Shampoo Bars vs Dry Shampoo: Which is better for your hair and the environment?

Shampoo Bars vs Dry Shampoo: Which is better for your hair and the environment?

Many of us are thinking more about the products we buy and how it impacts the environment. How much plastic is it packaged in? How much gas (petrol) does it take to ship it to our  shops or door? Another concern that around how much water it takes to produce or use the product.

Saying all that, we still want a product that works. And this is especially true of shampoo. There is nothing so annoying, nothing that makes you feel as grubby as a head full of greasy hair.

The two options for tackling dirty hair with an environmentally sensitive solution are shampoo bars and dry powders. We wanted to try and objectively compare both to answer the questions; which is better for your hair and which is better for the environment.

Bar Shampoo or Dry Shampoo - which is better for your hair?

Now, you may say this isn’t comparing apples with apples. A shampoo bar is designed to replace your regular liquid shampoo, while a dry shampoo is meant to be used in-between shampoos. However, lets just look at the pros and cons for each of them.

Dry Shampoos efficacy pros and cons

Dry shampoos won’t really get your hair clean. They are designed with ingredients that soak up oil and maybe add a dash of silicone for slip and fragrance the hair.  Many of the leading brands that come in aerosol cans usually include alcohol and propellants like butane and propane which can be drying to the scalp.

However, one of the pros of dry shampoos are, because they don’t use water, they are actually kinder to your hair. Water is quite damaging to the hair, it makes it swell and dry out. Water also temporarily breaks hydrogen bonds in the hair making it weaker and more prone to snap or split.

Shampoo bars efficacy pros and cons

Shampoo bars can be formulated with all of the good things that liquid shampoos can contain. Things like pro-vitamin B5 and nourishing oils. They get the hair as clean as liquid shampoos - which can be too clean.

Like liquid shampoos you will need to rinse the hair with water, which will damage the hair to some extent. Because the bars can be quite hard and do not lather much, you may find yourself rubbing quite hard on your hair - which will cause damage.
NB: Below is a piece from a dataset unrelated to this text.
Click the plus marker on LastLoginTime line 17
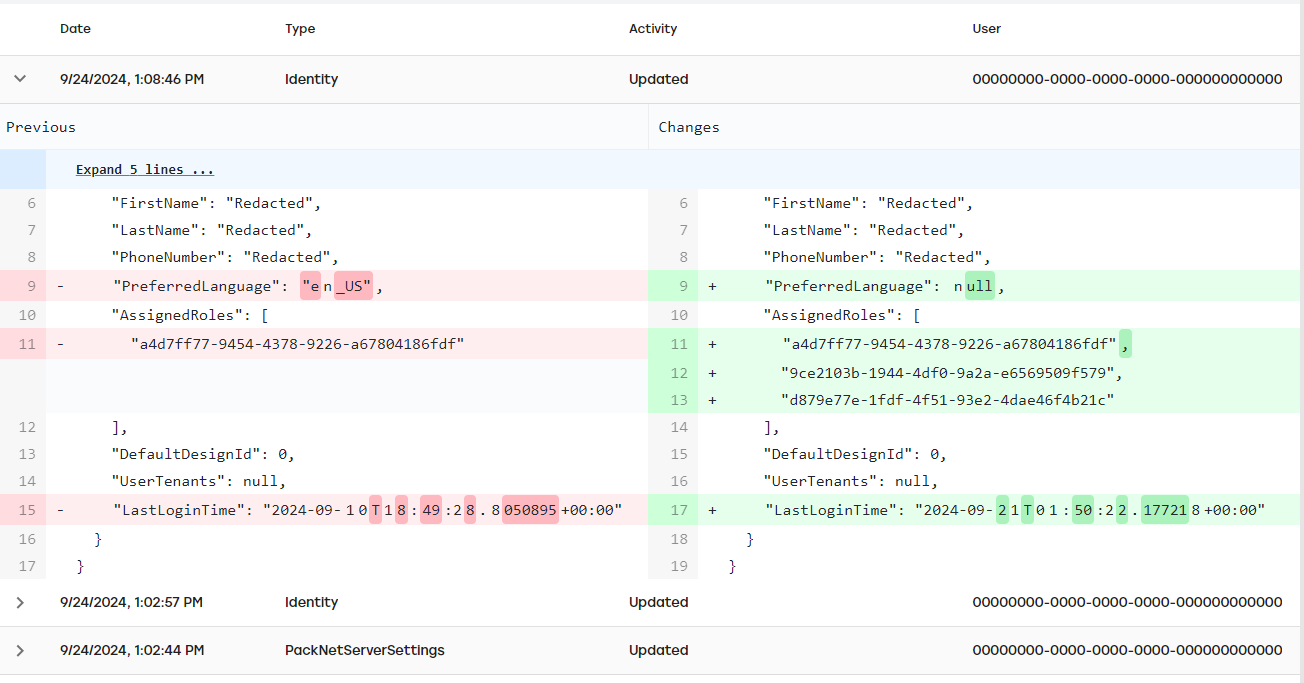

Dry shampoo environmental impact

The premise of dry shampoo is very environmentally sustainable. It reduces our reliance on water and the base ingredients are usually quite benign (clays and starch). However, most dry shampoos come in aerosol form in either plastic or steel containers. We’re guessing half the weight of these products is propellent, alcohol or can - not product. It’s fair to say that using prollents to spray dry shampoo in the vague direction of your roots is a bit wasteful. There is only one dry shampoo on Amazon that doesn’t come in a spray can.

Shampoo bars environmental impact

Most shampoo bars are either lightly wrapped in a highly recyclable packaging or come naked. They don’t contain any ingredients that are not there to clean or nourish the hair and a bar can last for months. This means that nothing superfluous (like the water of liquid shampoo) consumes weight (and petrol) while shipping.

The surfactants used in these bars are usually biodegradable but many consume water in their manufacture and you obviously do need to use water the use the bar.


Shampoo bars do seem to be the most efficient and ecologically sound way to wash your hair. However we think there is a place for a dry shampoo to stretch out the time between these washes. Washing hair with water is known to be damaging and there may come a time when water is in short supply. A combination of both forms is the winning formula.